Bild von Hilo auf Hawaii Island in dem Moment, als am 1. April 1946 die Tsunamiwelle an Land kommt. (Bild: USGS)Forscher der Universität von Hawaii haben in Modellierungen herausgefunden, dass irgendwann zwischen dem 15. und 17. Jahrhundert eine wesentlich größere Welle die Inselgruppe getroffen haben muss. Spuren davon wurden bereits 2001 in einer zusammengebrochenen Höhle auf der nördlichen Insel Kauai gefunden, rund 100 Meter vom Strand entfernt und 7,2 Meter über dem Meeresspiegel. Rhett Butler, David Burney und David Walsh haben jetzt den Tsunami modelliert, der diese Höhe erreicht haben könnte. Er muss etwa drei Mal höhere Wellen produziert haben, als der von 1946, der an dieser Stelle drei Meter hoch aufgelaufen war. Als Auslöser ist ein Megabeben von Magnitude 9 oder mehr im Graben vor den östlichen Alëuten nötig. Beben dieser Stärke hat es in den vergangenen 100 Jahren eine gute Handvoll im pazifischen Raum gegeben. Doch vor der Inselkette, die sich von Alaska nach Kamtschatka hinzieht, wurde ein so starkes Beben nicht registriert. "Das hat man allerdings auch von der Nordküste Honshus gesagt", so Rhett Butler, "bis sich dann 2011 das Tohoku-Beben mit Magnitude 9 ereignete." Ein 9er-Beben würde einen Versatz der Krustenplatten um 35 Meter bedeuten und könnte eine genügend hohe Meereswelle in Gang setzen, um an der Südostküste von Kauai 10-Meter-Wellen bis zu 100 Meter landeinwärts zu schicken.

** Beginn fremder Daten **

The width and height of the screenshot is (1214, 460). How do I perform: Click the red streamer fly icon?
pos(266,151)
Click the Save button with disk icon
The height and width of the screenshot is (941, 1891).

Ein solcher Tsunami würde nicht nur auf Kauai tief ins Landesinnere eindringen, sondern auch weite Gebiete auf der inzwischen dicht besiedelten Hauptinsel treffen. Ausläufer kämen an der nordamerikanischen Westküste von British-Columbia bis Südkalifornien mit durchschnittlich drei Meter hohen Wellen an. In Port San Luis, auf einer Landspitze nördlich von Los Angeles wären es sogar bis zu neun Meter. Auf Hawaii schauen sich die Behörden daher ihre Notfallpläne genauer an. "Die Änderungen an den Überflutungskarten sind erheblich", so Butler gegenüber dem "Scientific American", "in einigen Fällen müssen die Evakuierungszonen doppelt so weit ins Landesinnere reichen wie bisher."

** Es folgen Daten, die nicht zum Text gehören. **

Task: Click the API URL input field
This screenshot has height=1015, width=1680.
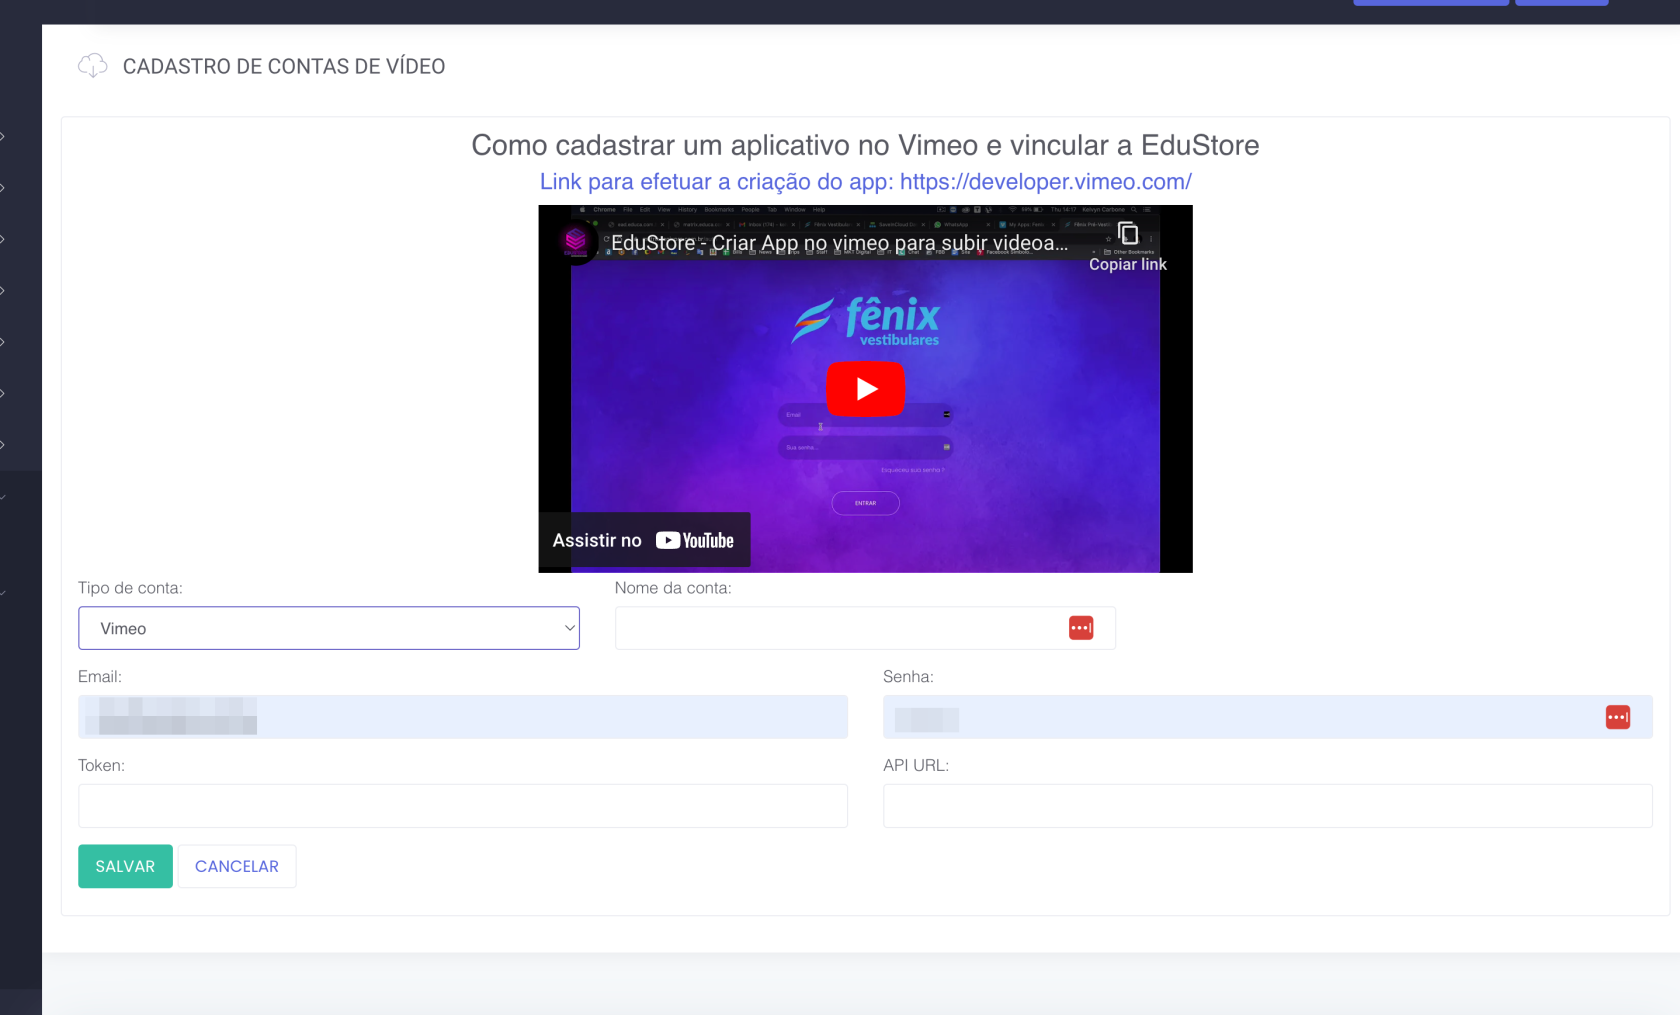Action: (1267, 806)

 Ausbreitungsmodelllierung für Tsunamis, die von diversen Bruchzonen im Nordpazifik ausgehen. (Bild: USGS)Die Ergebnisse der hawaiianischen Geologen sind nicht nur reine Modellierkunst. Schließlich gibt es die Ablagerungen auf Kauai - und auch auf einer der Alëuten-Inseln finden sich entsprechende Spuren. Auf der nur knapp 17 Kilometer großen Sedanka-Insel hat man nach Anzeichen von früheren Tsunamis gesucht und nicht weniger als fünf identifizieren können, die zwischen 1600 vor Christus und 1957 das Alëuten-Eiland trafen und dabei bis zu 18 Meter hohe Wellen erzeugten. Einer fällt ins 16./17. Jahrhundert und würde damit zu den Ablagerungen auf Kauai passen. Falls dessen Auslöser ein Megabeben war, könnte sich rein rechnerisch wieder genügend Energie aufgebaut haben, denn im Alëuten-Graben bewegen sich die Platten mit rund sieben Zentimeter pro Jahr gegeneinander. Rhett Butler und seine Kollegen plädieren daher für einen Ausbau der Frühwarnsysteme im Nordpazifik. Die Wellen brauchen 4,5 Stunden, um in Hawaii einzutreffen; die Behörden rechnen mit mindestens 3 Stunden Vorwarnzeit, um Evakuierungen durchzuführen. Eine schnelle Tsunamiwarnung ist daher wichtig. Schon jetzt sind daher einige Tsunami-Bojen vor den Alëuten stationiert, doch sie sind wegen der harschen Bedingungen häufig außer Betrieb. Die drei Geowissenschaftler fordern daher die zusätzliche Installation von Bojen der jüngsten Generation.